Jessen (p. 547) expresses himself in very decided terms:

"Moreover, we must not lose sight of the fact, hitherto little heeded, that in the investigation and interpretation of coherent and logical dreams we almost always take liberties with the truth when we recall a dream to memory. Unconsciously and unintentionally we fill up the gaps and supplement the dream-images. Rarely, and perhaps never, has a connected dream been as connected as it appears to us in memory. Even the most truth-loving person can hardly relate a dream without exaggerating and embellishing it in some degree. The human mind so greatly tends to perceive everything in a connected form that it intentionally supplies the missing links in any dream which is in some degree incoherent."
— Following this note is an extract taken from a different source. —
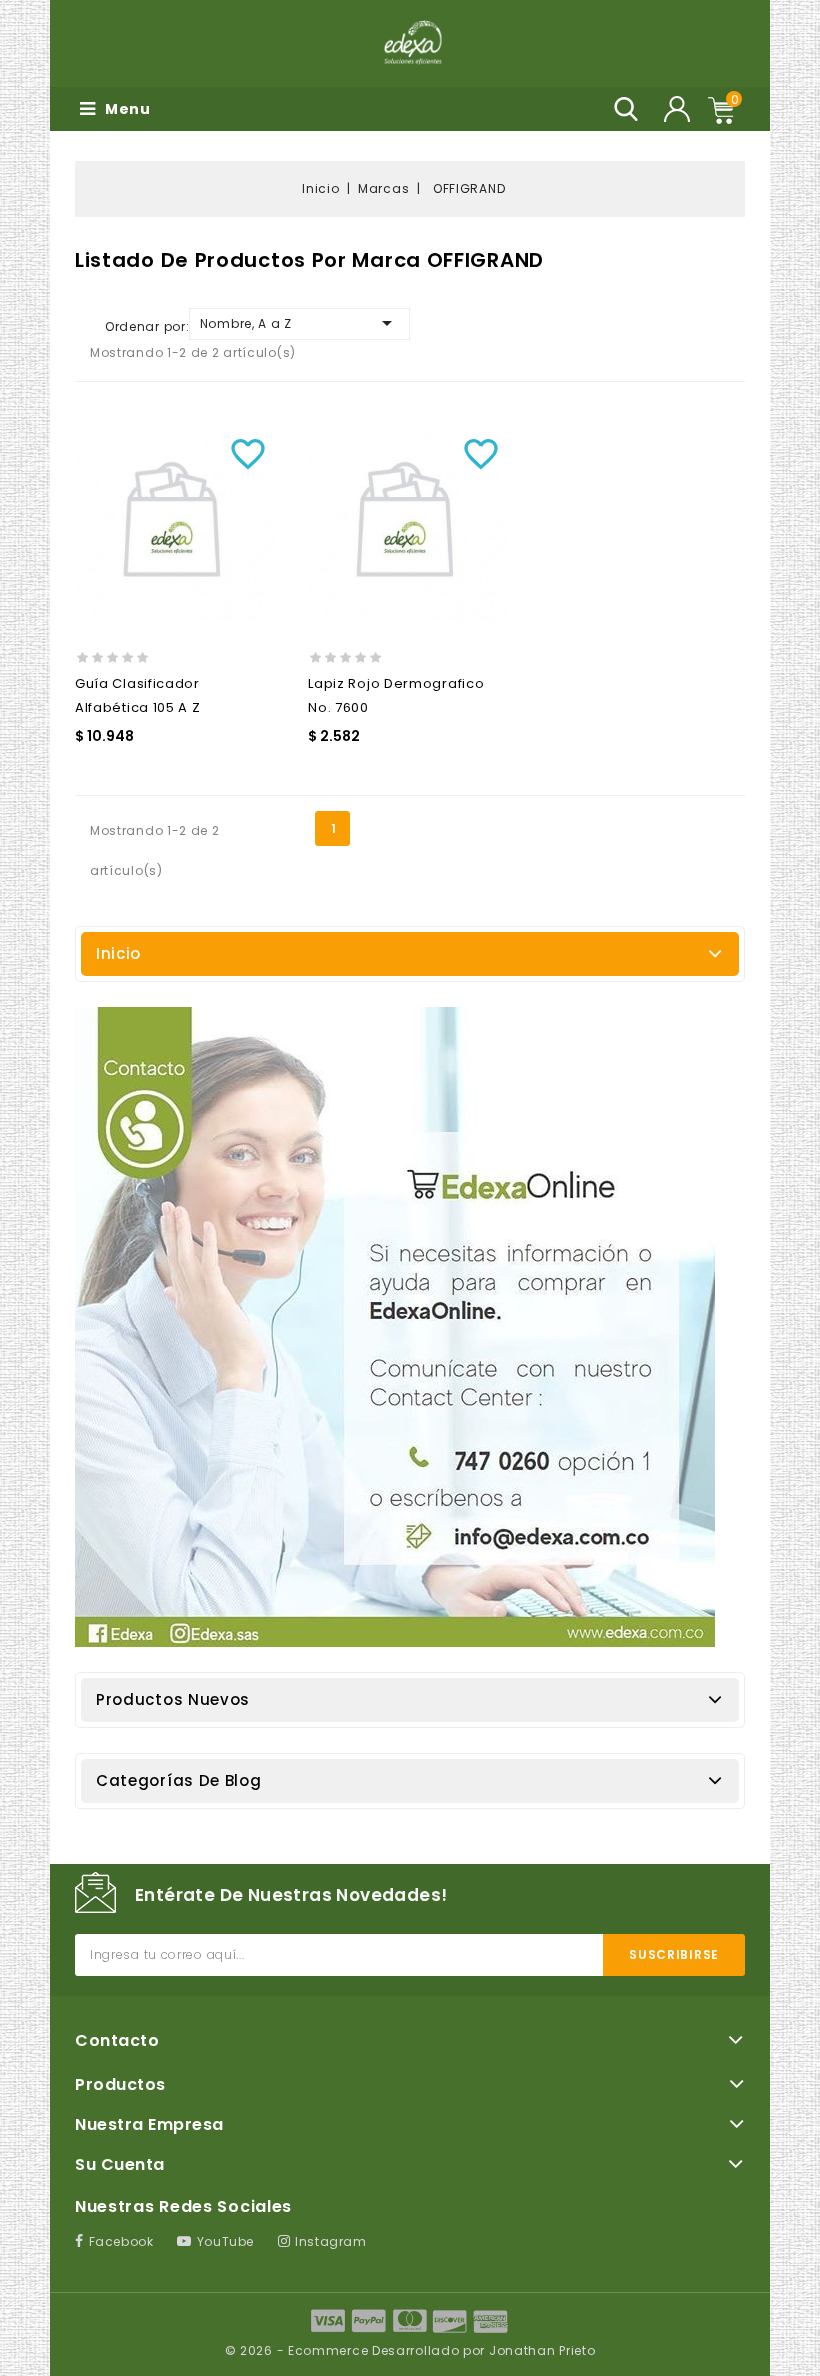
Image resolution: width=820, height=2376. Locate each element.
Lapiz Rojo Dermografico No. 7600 (396, 695)
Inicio (118, 953)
The observations of V. Eggers, though of course independently conceived, read almost like a translation of Jessen's words:

"...L'observation des reves a ses difficultes speciales et le seul moyen d'eviter toute erreur en pareille matiere est de confier au papier sans le moindre retard ce que l'on vient d'eprouver et de remarquer; sinon, l'oubli vient vite ou total ou partiel; l'oubli total est sans gravite; mais l'oubli partiel est perfide: car si l'on se met ensuite a raconter ce que l'on n'a pas oublie, on est expose a completer par imagination les fragments incoherents et disjoints fourni par la memoire... on devient artiste a son insu, et le recit, periodiquement repete s'impose a la creance de son auteur, qui, de bonne foi, le presente comme un fait authentique, dument etabli selon les bonnes methodes...." *

* ...The observation of dreams has its special difficulties, and the only way to avoid all error in such matter is to put on paper without the least delay what has just been experienced and noticed; otherwise, totally or partially the dream is quickly forgotten; total forgetting is without seriousness; but partial forgetting is treacherous: for, if one then starts to recount what has not been forgotten, one is likely to supplement from the imagination the incoherent and disjointed fragments provided by the memory.... unconsciously one becomes an artist, and the story, repeated from time to time, imposes itself on the belief of its author, who, in good faith, tells it as authentic fact, regularly established according to proper methods....

Similarly Spitta, who seems to think that it is only in the attempt to reproduce the dream that we bring order and arrangement into loosely associated dream-elements- "turning juxtaposition into concatenation; that is, adding the process of logical connection which is absent in the dream."

Since we can test the reliability of our memory only by objective means, and since such a test is impossible in the case of dreams, which are our own personal experience, and for which we know no other source than our memory, what value do our recollections of our dreams possess?